Rewrite each of the items below, substituting "screen capture" for every occurrence of "screenshot" and keeping everything else the same. Leave the pictures out.

* _Input_:
:::::

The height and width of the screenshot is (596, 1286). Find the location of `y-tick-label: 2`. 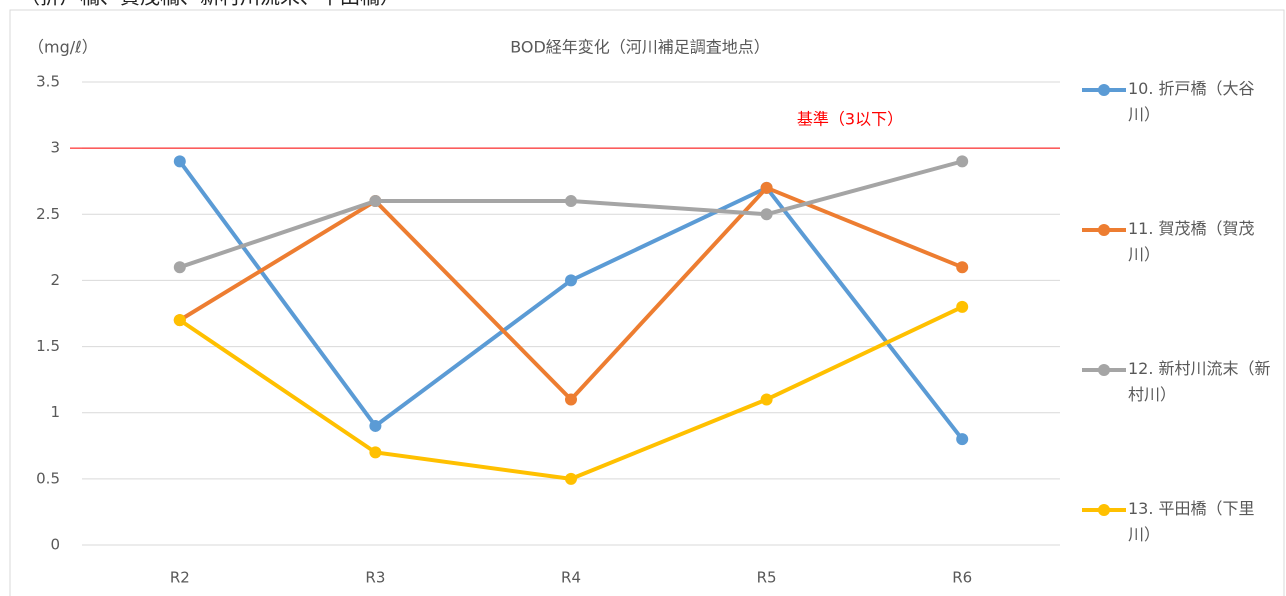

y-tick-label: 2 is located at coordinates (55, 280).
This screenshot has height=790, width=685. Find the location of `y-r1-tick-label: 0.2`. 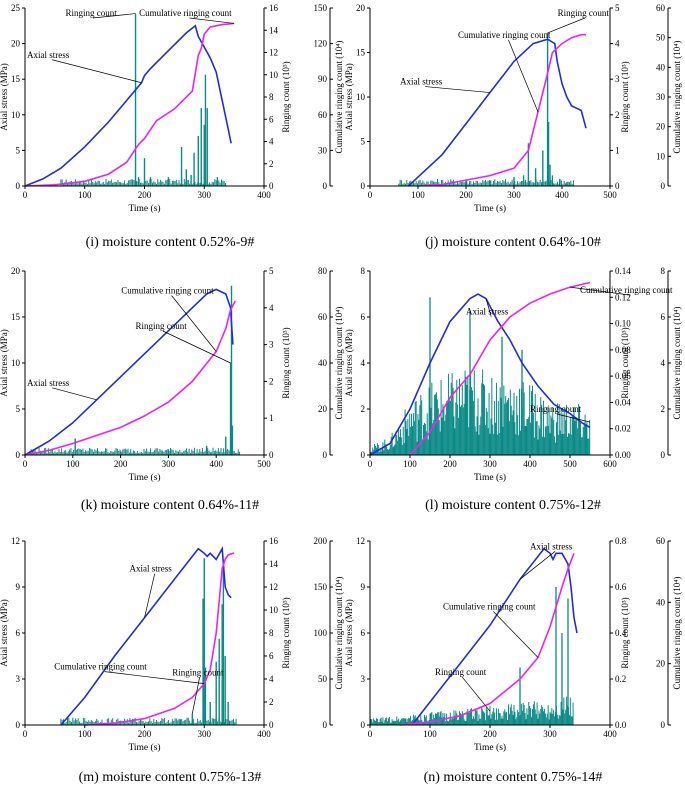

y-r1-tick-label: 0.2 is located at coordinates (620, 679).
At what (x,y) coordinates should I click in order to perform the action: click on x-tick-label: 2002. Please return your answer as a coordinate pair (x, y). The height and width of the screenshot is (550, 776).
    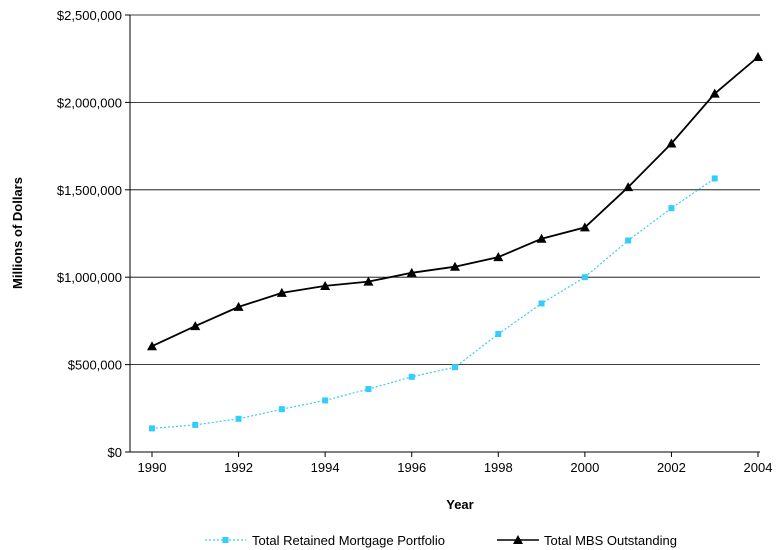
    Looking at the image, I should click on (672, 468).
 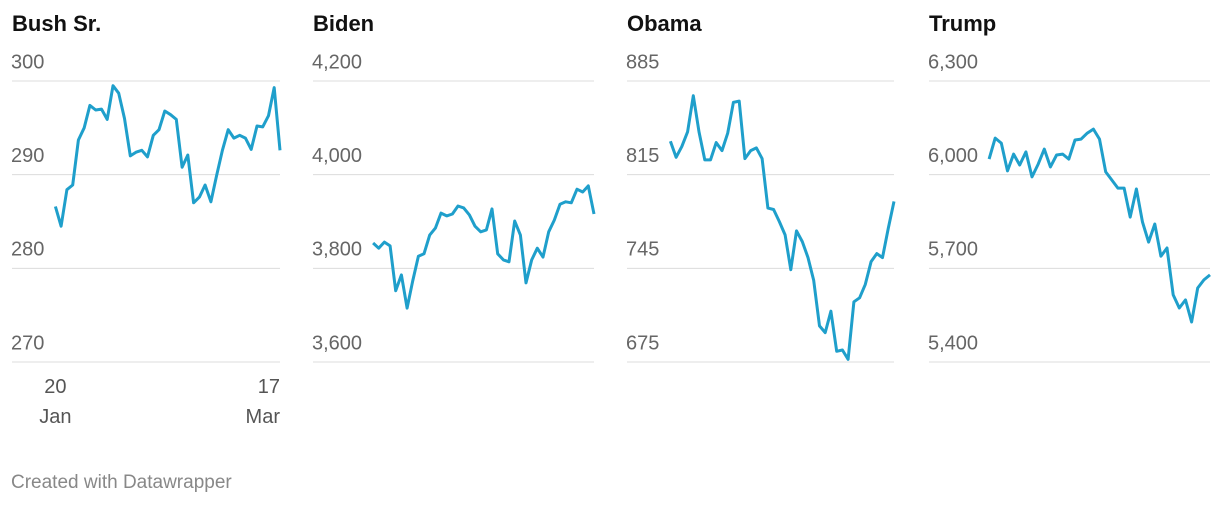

:::::

* _Result for this task_:
The height and width of the screen capture is (596, 1286). Find the location of `y-tick-label: 2`. 

y-tick-label: 2 is located at coordinates (55, 280).
This screen capture has height=790, width=685. Find the location of `y-r1-tick-label: 0.2`. 

y-r1-tick-label: 0.2 is located at coordinates (620, 679).
At what (x,y) coordinates should I click in order to perform the action: click on x-tick-label: 2002. Please return your answer as a coordinate pair (x, y). The height and width of the screen capture is (550, 776).
    Looking at the image, I should click on (672, 468).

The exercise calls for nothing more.